11 Nisannu => Kalp neşe ile dolacak.
13 Nisannu => Bir eş almasın, yoksa kadın onun itibarını düşürür.
Son tahmini "bir kaşı kalkık tepkiler" göğüslemek için yazmadım, kitabın yalancısıyım. Konuyu hemen güvenli sulara çekiyorum; bir endüstri mühendisinin talep tahmine bakışı. Bunun için önce tahmin düzlemini belirlememiz gerekir. Bunu netleştirmek için bir örnek üstünden gidelim; çikolata sattığımızı düşünelim. Tahminimizi hangi kırılımda yapacağız? Ülke genelinde toplam tahmin bizi merkezi limit teoreminin tuzağına düşürebilir. Bu teoremden gelecek sonuçla (yani normalize bir dağılımla) üretim veya tedariği organize edebiliriz, ama bunu bölgelere dağıtmaya kalktığımızda problemlerle karşılaşırız. Bu kadar tepeden bakmaktan vazgeçip, daha detaya girersek; örneğin köşe başındaki bakkalımızın talebini tahmin etmeye kalktığımızda ise artan varyansla beraber keskinliğin azaldığını görürüz.
Seviyelendirme dışında tahmin için kullanacağımız geçmiş verinin hem kalitesi, hem de ölçüm aralıkları önemlidir. Veri kalitesi için uç örnekleri düşünelim; bakkalımızın elinde hiç çikolata olmadığı bir dönemde satışı sıfır olacaktır, fakat elinde mal olduğu bir dönem boyunca da sıfır olabilir. Bu ikisini birbirinden ayırmak için veri setini destekleyen ek bilgiler girilmesi gerekir ki, pek pratik değildir. Bakkalımızın bulunduğu bölgede o hafta bir çocuk şenliği düzenlenmiş olabilir. Bir anda elinde avucunda ne varsa kurutmuşlardır.
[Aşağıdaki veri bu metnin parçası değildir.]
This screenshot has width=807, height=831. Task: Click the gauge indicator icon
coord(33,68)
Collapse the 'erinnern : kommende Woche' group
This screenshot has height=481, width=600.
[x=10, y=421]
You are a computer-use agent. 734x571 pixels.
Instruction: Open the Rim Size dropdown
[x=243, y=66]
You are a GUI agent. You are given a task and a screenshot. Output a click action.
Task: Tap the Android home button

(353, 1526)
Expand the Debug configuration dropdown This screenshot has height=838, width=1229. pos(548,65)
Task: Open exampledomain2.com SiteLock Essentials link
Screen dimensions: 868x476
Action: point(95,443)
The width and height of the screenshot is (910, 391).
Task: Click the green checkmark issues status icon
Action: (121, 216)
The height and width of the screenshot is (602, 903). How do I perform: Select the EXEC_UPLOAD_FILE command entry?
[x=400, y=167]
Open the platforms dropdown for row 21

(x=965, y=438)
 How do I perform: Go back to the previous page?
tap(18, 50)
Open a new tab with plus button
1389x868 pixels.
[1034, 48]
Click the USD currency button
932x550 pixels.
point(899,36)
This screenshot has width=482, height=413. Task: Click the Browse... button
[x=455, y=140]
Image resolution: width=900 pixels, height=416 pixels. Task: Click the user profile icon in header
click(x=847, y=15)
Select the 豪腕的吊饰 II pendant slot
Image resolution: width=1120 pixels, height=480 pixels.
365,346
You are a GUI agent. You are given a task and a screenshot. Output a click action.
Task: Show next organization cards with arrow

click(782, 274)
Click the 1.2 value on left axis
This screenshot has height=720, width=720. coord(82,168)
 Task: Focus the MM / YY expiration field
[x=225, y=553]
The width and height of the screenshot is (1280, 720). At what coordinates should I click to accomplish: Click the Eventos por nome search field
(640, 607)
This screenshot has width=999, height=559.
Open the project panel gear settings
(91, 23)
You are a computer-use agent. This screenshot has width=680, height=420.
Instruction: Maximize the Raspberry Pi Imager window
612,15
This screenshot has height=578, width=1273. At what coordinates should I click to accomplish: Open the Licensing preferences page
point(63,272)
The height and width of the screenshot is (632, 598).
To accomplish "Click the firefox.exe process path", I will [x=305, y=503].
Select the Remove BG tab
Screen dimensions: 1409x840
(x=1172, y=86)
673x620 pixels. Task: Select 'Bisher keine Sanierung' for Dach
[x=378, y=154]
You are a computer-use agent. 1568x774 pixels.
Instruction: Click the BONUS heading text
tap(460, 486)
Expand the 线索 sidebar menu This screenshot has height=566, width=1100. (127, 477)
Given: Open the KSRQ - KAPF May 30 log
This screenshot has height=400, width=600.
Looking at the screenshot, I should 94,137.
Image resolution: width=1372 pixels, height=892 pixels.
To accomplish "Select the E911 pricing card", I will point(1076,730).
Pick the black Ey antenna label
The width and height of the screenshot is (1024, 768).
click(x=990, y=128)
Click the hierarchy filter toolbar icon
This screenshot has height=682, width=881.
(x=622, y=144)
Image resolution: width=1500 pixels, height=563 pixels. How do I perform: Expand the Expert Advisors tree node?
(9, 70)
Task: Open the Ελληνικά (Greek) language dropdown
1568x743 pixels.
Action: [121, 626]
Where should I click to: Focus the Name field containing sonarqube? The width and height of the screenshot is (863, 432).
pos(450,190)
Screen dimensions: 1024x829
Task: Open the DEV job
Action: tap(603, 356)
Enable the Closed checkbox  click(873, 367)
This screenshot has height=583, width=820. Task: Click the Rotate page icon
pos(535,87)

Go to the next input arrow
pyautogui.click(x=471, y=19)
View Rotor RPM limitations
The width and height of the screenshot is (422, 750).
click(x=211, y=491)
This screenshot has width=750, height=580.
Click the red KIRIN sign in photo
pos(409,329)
Veya o hafta televizyona çıkan bir ünlü çikolata tüketiminin zararlarından dem vurunca, onu mitsel bir varlık gibi gören ahali bir süreliğine çikolata orucuna girmiştir. Ölçüm aralıkları da bizi etkileyebilir. Her saat başı ölçüm yaparak, çok detaylı bir veri setine sahip olabiliriz. Fakat bu kadar detay bizi sezonsallığın sezonsallığı gibi bir yere götürür. Şöyle ki; bizim mahallenin çocukları sabah, öğle ve akşam okul giriş, çıkışlarında bakkalı talan ederler. Fakat, hafta sonu bu saatlerde aynı talep olmaz; kabaca öğleden sonra tüketim olur, o da saklambaçtan zaman kalırsa. Bir de buna daha büyük perspektiften bakıp tatil dönemlerini katarsak, bilgisayara girince üç çeşit sezonsallığı çözmesi gereken bir modele ihtiyaç duyarız; hafta içi, sonu ve tatiller gibi. Veya bu kadar detaydan çekinip, ayda bir ölçüme gidebiliriz. Bu sefer de modele uygulayacağımız parametreleri eğiteceğimiz veri kütlesi küçük olacak ve yine tahminde varyansımız artacaktır. Ne yapalım, bırakıp gidelim mi? Tabii ki hayır; sadece biraz daha detaylı düşünmekte fayda var.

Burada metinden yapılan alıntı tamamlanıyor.